Hi,
i am looking for a quick and nice solution to scan the code section for any data in it.
sometimes when i debug (ollydbg) / disasm a file i can see from time to time data insde the disassembled code section which is displayed as byte: DB XX.
any ideas?
Posted on 2003-11-17 10:50:13 by wizzra
Sometimes when a debugger doesn't understand an instruction for instance (if it started dissasembling in the middle of an instruction) then you will see that. It is actually code. Maybe it's a protected mode instruction not interpreted by Olly.
Posted on 2003-11-17 11:00:23 by mrgone
the problem is:


The assembler fills in these gaps by some random (or irrelevant) value since these locations are never executed. The problem is that there is no way to distinguish data from gaps within instructions. If the normal process of disassembly is allowed to take its own course by treating these gaps as genuine code, the opcode alignment may be destroyed. Once misaligned, there is no way to recover and we may get unreliable disassembly. Thus it is absolutely essential to prevent the processing of such gaps. We do this by identifying the basic blocks in the code section. Each basic block constitutes a valid address range in the .text section.
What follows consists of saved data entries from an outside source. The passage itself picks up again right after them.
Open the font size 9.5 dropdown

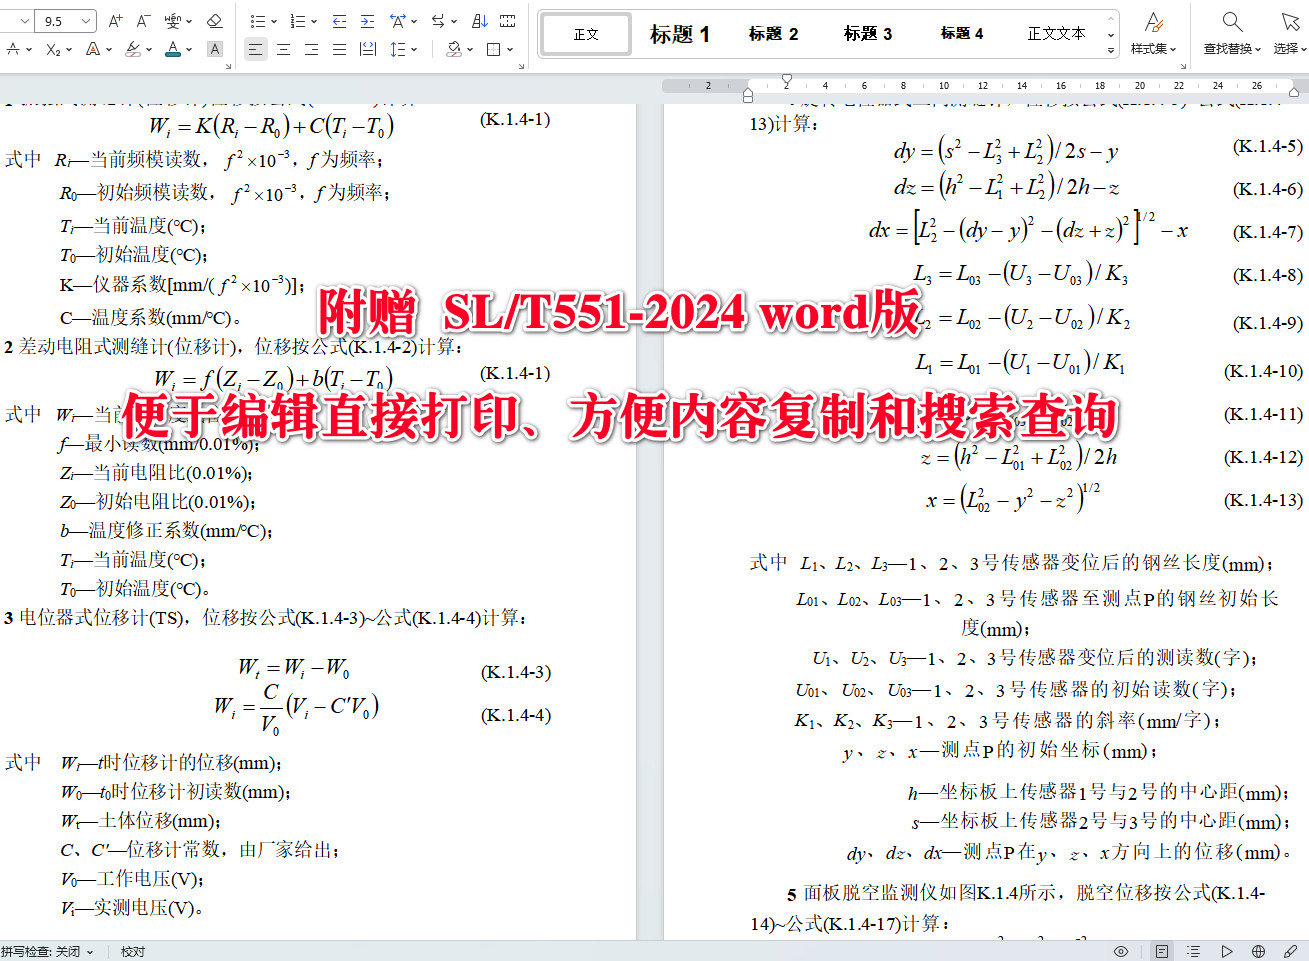(84, 21)
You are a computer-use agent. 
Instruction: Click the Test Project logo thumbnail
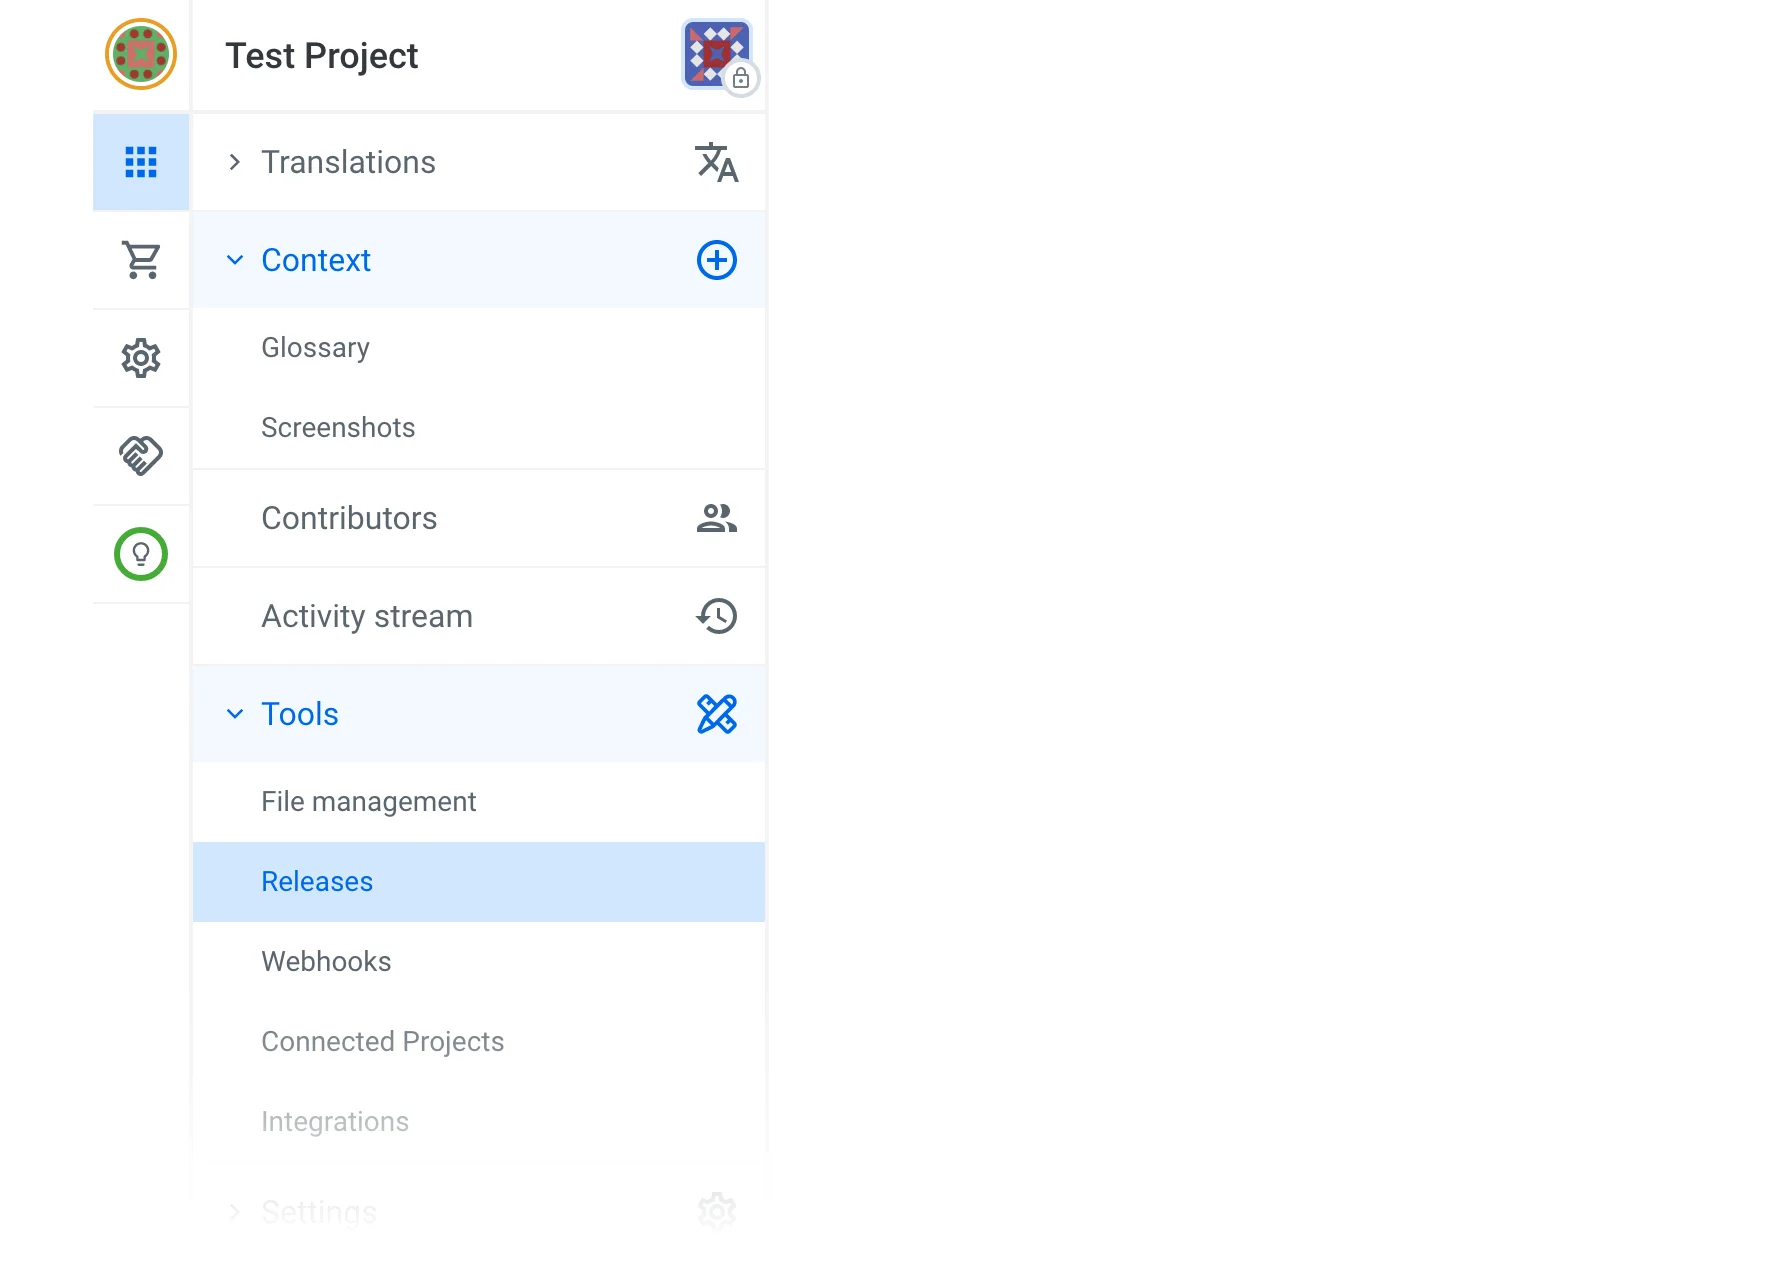(x=716, y=54)
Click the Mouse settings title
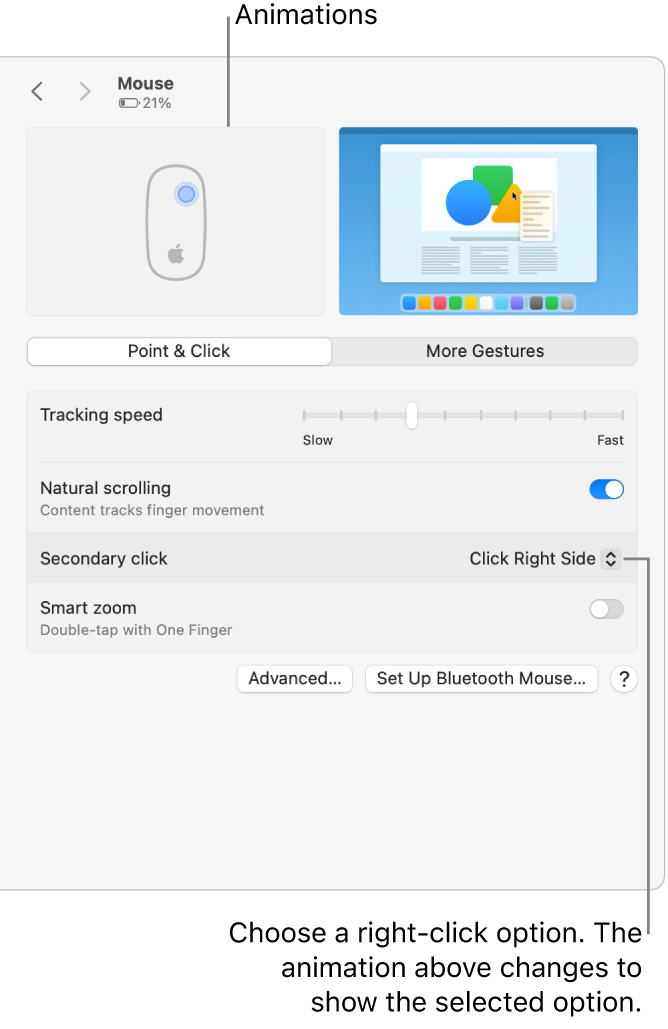The height and width of the screenshot is (1029, 668). pos(145,83)
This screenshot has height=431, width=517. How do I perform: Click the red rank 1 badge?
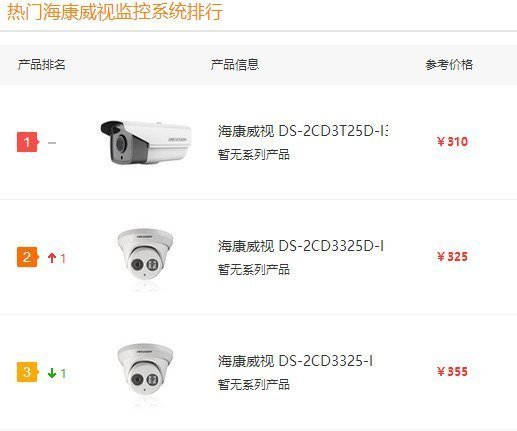click(28, 142)
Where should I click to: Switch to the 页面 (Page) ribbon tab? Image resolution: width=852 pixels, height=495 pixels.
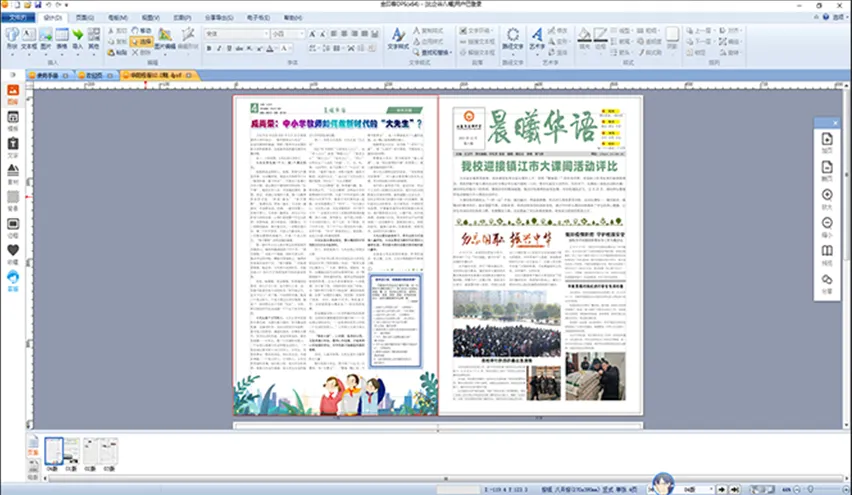[x=86, y=18]
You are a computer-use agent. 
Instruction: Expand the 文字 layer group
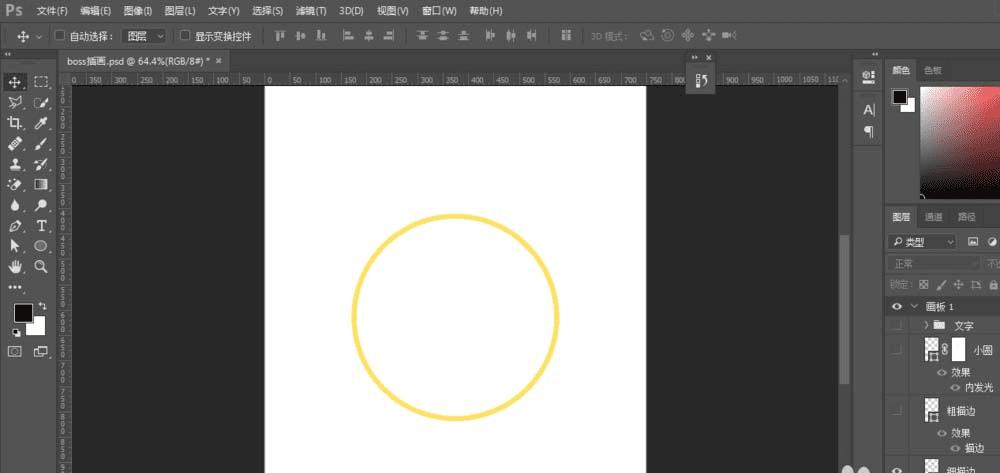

This is achieved by making one extra pass of code analysis on the .text section. Thus our disassembler is a two pass disassembler.


mrgone,
every byte sequence can produce assembly, even if it doesn't make sense for use in our proggy.
problem is to loacte that 'data' and skip it to the next code segment.
i am in need to find a good way to do it.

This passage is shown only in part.